Einige weltweit oft genutzte iPhone-Apps zeichnen alle Eingaben des Nutzers auf. Dies geschieht zwar mit einem bisher legalen Analyse-Tool, aber oft heimlich und ohne ausreichende Absicherung. Auch Kreditkartendaten sind in Gefahr.

Es ist verständlich, dass App-Entwickler gerne das Nutzerverhalten analysieren, um ihre Anwendungen zu optimieren. Wenn dies offen, sicher und mit Einverständnis des Nutzers geschieht, ist dagegen auch nichts einzuwenden. “Techcrunch” hat allerdings ein Tool ausfindig gemacht, dass in weltweit populären Apps Eingaben detailliert aufzeichnet, wobei Nutzer gar nicht oder nur völlig unzureichend informiert werden. Die Sicherheitsmaßnahmen sind außerdem gelegentlich so schlampig, dass Angreifer leichtes Spiel haben, sensible Daten zu erbeuten.
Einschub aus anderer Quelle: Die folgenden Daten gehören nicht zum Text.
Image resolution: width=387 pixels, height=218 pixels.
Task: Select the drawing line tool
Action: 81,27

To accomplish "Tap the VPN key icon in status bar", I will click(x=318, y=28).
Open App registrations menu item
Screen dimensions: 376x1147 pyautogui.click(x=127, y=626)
In Echtzeit sehen, was der Nutzer tut

Der Überwachungsdienst heißt Glassbox.

Unter anderem kommt das Tool in den Apps von Santander, Citibank, Singapore Airlines oder Expedia zum Einsatz, wie der Website des britischen Unternehmens zu entnehmen ist. Es erlaubt den Entwicklern unter anderem, kontinuierliche Screenshots aufzunehmen, wenn die App genutzt wird. In einem Tweet umschreibt Glassbox das so: “Stell dir vor, deine Website oder App könnte in Echtzeit genau sehen, was deine Nutzer gerade tun und warum sie es tun. Das ist keine hypothetische Frage mehr, sondern eine echte Möglichkeit. Das ist Glassbox. Erlebe es selbst.”

Bei der Echtzeit-Analyse können grundsätzlich auch Eingaben von Kreditkarteninformationen inklusive Sicherheitscode aufgezeichnet werden. Eigentlich sollten solche Eingaben auf den Screenshots dann geschwärzt werden, doch das ist offenbar nicht immer der Fall. “App Analyst” hat in der App von Air Canada entdeckt, dass mit Glassbox angefertigte Screenshots bei der Eingabe sensibler Daten nicht geschwärzt wurden.
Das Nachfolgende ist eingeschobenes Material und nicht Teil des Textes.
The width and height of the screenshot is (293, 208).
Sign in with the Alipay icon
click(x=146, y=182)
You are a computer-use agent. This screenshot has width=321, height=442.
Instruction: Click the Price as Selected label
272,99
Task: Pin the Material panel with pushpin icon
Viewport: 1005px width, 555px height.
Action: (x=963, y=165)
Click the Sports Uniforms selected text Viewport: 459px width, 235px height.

Kreditkartendaten auslesbar

So konnten unter anderem Kreditkartendaten, Passwörter oder Passnummern von den Entwicklern ausgelesen werden. Durch einen sogenannten man-in-the-middle-Angriff, bei dem sich ein Hacker in die Verbindung zwischen App und Anbieter-Server schaltet, können die Screenshots aber auch Kriminellen in die Hände fallen. Und: Nicht immer würden die Screenshots nur an die Entwickler geschickt, oft würden sie auch auf Glassbox-Servern gespeichert, schreibt “App Analyst”.

Laut “Techcrunch” informieren die meisten Apps die Anwender gar nicht oder nur sehr versteckt und verklausuliert über die Aufzeichnung ihrer Eingaben. Glassbox selbst rät seinen Kunden, Nutzer auch im Kleingedruckten nicht über den Einsatz des Tools zu informieren.
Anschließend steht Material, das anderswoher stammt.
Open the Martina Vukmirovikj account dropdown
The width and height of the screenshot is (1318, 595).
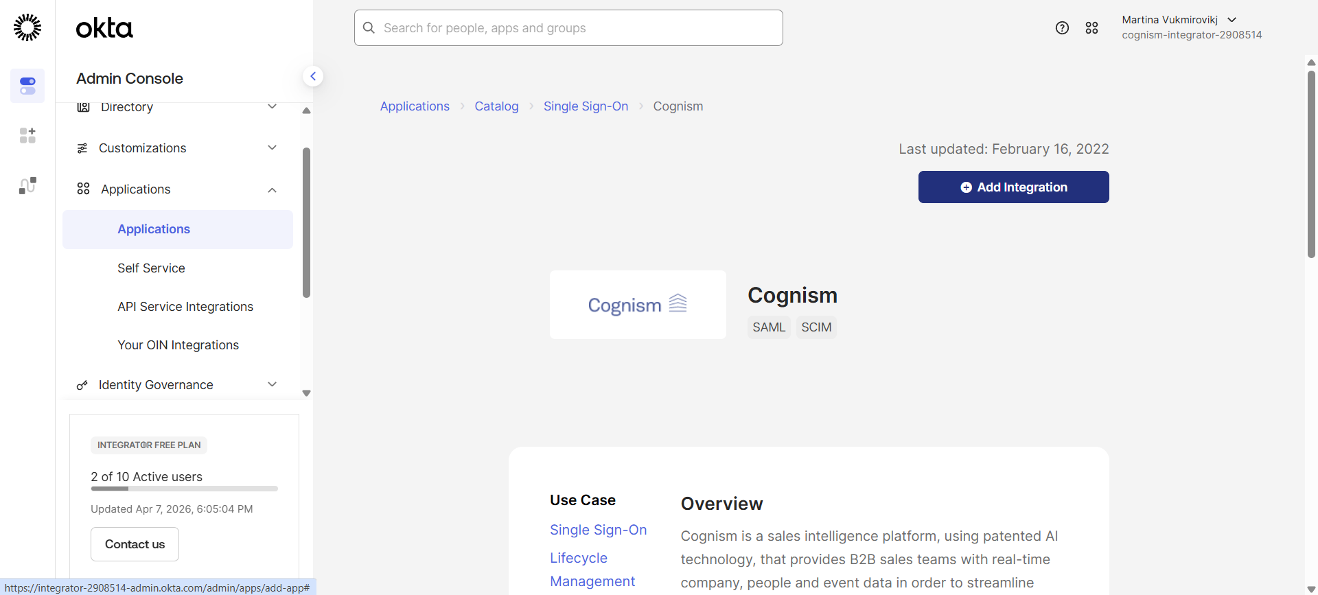pos(1179,20)
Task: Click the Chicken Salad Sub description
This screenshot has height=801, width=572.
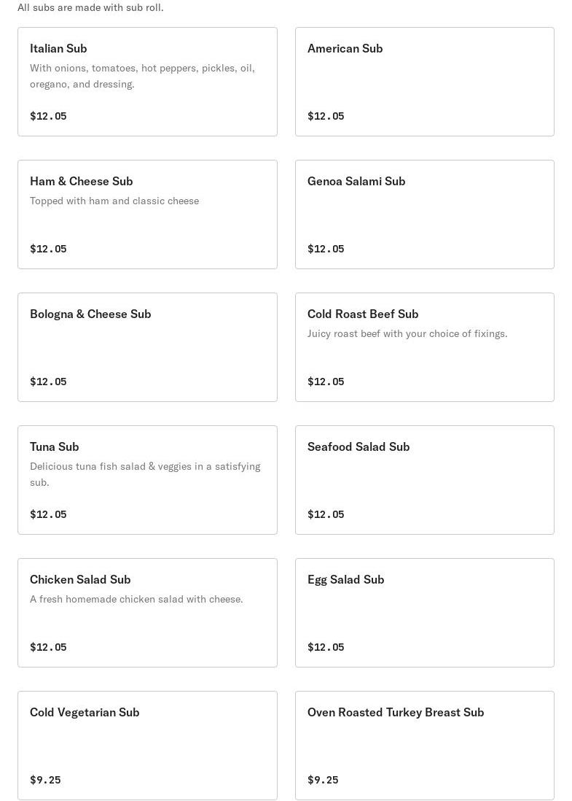Action: pos(136,599)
“Techcrunch” fragte nach. Air Canada schrieb, man benötige die gesammelten Informationen, um die Bedürfnisse der Nutzer zu befriedigen und Probleme lösen zu können. Jedenfalls könne Air Canada keine Screenshots außerhalb der eigenen App aufzeichnen. Die meisten angeschriebenen Glassbox-Anwender antworteten gar nicht, kein Entwickler gab an, das Tool künftig nicht mehr einzusetzen oder wenigstens die Nutzer deutlich darüber zu informieren.

Apple reagiert schnell

Sie sind allerdings gezwungen, ihr Verhalten zu ändern. Apple hat auf den Bericht von “Techcrunch” reagiert und mitgeteilt, man habe die Entwickler darüber informiert, dass sie gegen die Regeln des App Store verstoßen, schrieb ein Apple-Sprecher in einer E-Mail. Sie müssten sich entweder die Erlaubnis der Nutzer einholen oder den Analyse-Code aus den Anwendungen entfernen. Falls nötig, werde man umgehend reagieren. Soll heißen: Die Apps fliegen aus dem Store.